Jurors on Monday entered into the second week of the federal trial of accused Charleston church shooter Dylann Roof, whose own words they heard on Friday in a taped confession given to FBI agents.

Roof, 22, laughed several times during the two-hour confession, in which he described going into Emanuel AME Church, the oldest black church in the South, and, after sitting through a Bible study session with a dozen of its members, pulling out a gun and opening fire. Nine people died, including the church’s pastor.

The Post and Courier reported that the confession showed a calm and sometimes jovial Roof talking to a pair of FBI agents who had traveled to Shelby, North Carolina, where he was arrested about 17 hours after the slayings. He began the confession by telling the agents he "went to that church in Charleston and, uh, (he) did it."

The agents asked him to say exactly what he did.

“Well, I killed them, I guess,” Roof said, chuckling.

When an agent asked Roof how many people he shot, he estimated that he shot four or five, the Post and Courier said. When he was told that he'd killed nine people, Roof seemed incredulous.

“There wasn’t even nine people there,” he said. “Are you guys lying to me?”

Roof also estimated that he’d sat through about 15 minutes of the Bible study group. Surveillance footage showing Roof entering and leaving the church indicate, however, that he was there for about 50 minutes.

One of the three survivors of the massacre, Felicia Sanders, testified last week that the first shot rang out after she and her fellow congregants had shut their eyes in the closing prayer at the end of the study session.

When an agent asked Roof how the deaths made him feel, he paused, the newspaper said.

“Well, it makes me feel bad,” he replied.

Roof indicated that he committed the mass shooting because “somebody had to do something because, you know, black people are killing white people every day on the street, and they’re raping white women.” He told the agents that the church massacre was “minuscule” compared with the damage done by black people.

“I had to do it because no one else is brave enough to do anything about it,” Roof said.

He also indicated that he chose Emanuel because of its historical significance and the fact that, during a Bible study session, there would be a small number of black people there. He said he’d considered committing the crime at some sort of black festival, but didn’t because a festival would have had security.

The Post and Courier reported that Roof said he did not speak to the congregants before the shooting. During the shooting, he said he told them, "'Don't talk to me' or something like that."

An agent asked if the church members reacted to him being in their church.

“I mean, they reacted after I shot, right?” Roof said with a chuckle.

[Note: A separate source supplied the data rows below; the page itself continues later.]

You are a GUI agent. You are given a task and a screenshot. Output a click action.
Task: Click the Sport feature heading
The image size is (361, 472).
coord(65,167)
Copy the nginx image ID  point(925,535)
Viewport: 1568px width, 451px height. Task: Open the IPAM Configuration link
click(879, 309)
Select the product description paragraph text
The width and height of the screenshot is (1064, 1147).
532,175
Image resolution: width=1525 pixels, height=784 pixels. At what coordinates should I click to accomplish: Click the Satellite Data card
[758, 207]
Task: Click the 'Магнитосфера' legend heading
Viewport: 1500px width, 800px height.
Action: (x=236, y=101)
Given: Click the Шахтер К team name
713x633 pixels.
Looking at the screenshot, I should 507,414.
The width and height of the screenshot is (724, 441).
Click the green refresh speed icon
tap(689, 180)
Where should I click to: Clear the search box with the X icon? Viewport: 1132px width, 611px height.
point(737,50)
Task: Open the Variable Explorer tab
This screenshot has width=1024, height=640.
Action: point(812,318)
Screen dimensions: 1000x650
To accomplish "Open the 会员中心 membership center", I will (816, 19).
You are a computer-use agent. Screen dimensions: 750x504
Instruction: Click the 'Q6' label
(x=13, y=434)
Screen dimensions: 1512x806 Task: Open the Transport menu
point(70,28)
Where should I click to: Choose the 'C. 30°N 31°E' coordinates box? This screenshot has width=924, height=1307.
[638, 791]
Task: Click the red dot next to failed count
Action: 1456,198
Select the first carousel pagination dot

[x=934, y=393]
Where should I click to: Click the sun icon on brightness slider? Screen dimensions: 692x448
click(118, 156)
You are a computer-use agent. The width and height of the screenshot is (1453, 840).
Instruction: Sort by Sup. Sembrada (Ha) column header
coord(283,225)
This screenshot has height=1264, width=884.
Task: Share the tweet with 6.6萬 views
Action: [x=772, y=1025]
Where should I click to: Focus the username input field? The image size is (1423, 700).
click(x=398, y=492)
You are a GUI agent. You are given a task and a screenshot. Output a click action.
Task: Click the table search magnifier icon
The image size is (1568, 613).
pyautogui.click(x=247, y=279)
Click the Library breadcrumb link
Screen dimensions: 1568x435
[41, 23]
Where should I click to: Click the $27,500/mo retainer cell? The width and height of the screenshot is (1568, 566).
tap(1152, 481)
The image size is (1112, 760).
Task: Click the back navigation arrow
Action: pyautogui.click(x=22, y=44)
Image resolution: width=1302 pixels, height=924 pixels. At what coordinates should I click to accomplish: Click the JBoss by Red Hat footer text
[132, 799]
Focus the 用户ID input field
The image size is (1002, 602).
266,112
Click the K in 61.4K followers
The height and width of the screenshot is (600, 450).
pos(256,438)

Other details that came out in Roof’s confession and through testimony in the trial last week, according to the Post and Courier, include:

  • Roof went into the Bible study session armed with 88 rounds of ammunition. A total of 74 spent shell casings were recovered at the scene.
  • Roof's mother suffered a heart attack in court during opening statements. She was taken to the hospital, but her condition is unknown. The benches in the gallery reserved for Roof's family have since remained empty.
  • Crime scene photos of Roof's car taken after his capture show the alleged murder weapon in the back seat of the vehicle. A Confederate flag can be seen on the floorboard. Extra ammunition can also be seen in the photos.
  • Roof's journal, which was also found in his car, detailed his hopes to start a race war. During his confession, however, he called a race war "pretty terrible" and "sort of unrealistic," and said that a return to racial segregation would be a better answer to the issues he saw in the country.
  • Though he denied being a neo-Nazi, Roof told the investigators that he supported World War II-era German Nazi leader Adolf Hitler.
  • He cited the internet as the source of his white nationalist ideology and said the web was where he found out more about Emanuel AME Church. "I didn't want to go to another church because there could have been white people there," he told the agents.
  • When scouting Emanuel, he stopped a congregant to ask about the times of the church's services and Bible study meetings.

The newspaper reported that testimony this week is likely to include Roof's friend, Joey Meek, who pleaded guilty in April to charges that he knew Roof was planning his deadly mission, but did not alert authorities to the danger. Meek also lied to investigators after the fact.

The jury will also likely hear from another survivor of the shooting, Polly Sheppard. The 71-year-old survived the shooting by hiding under a table as her fellow congregants were gunned down.

Roof allegedly told Sheppard he would let her live so she could tell the story of what he had done.

Federal prosecutors are anticipated to end their case about mid-week, the Post and Courier reported. It is unknown if defense attorneys will call any witnesses.

The defense does not dispute that Roof committed the crime, for which he faces 33 federal charges and could receive the death penalty. Roof has allowed his defense team to represent him during the guilt phase of the case.

He will represent himself in the penalty phase.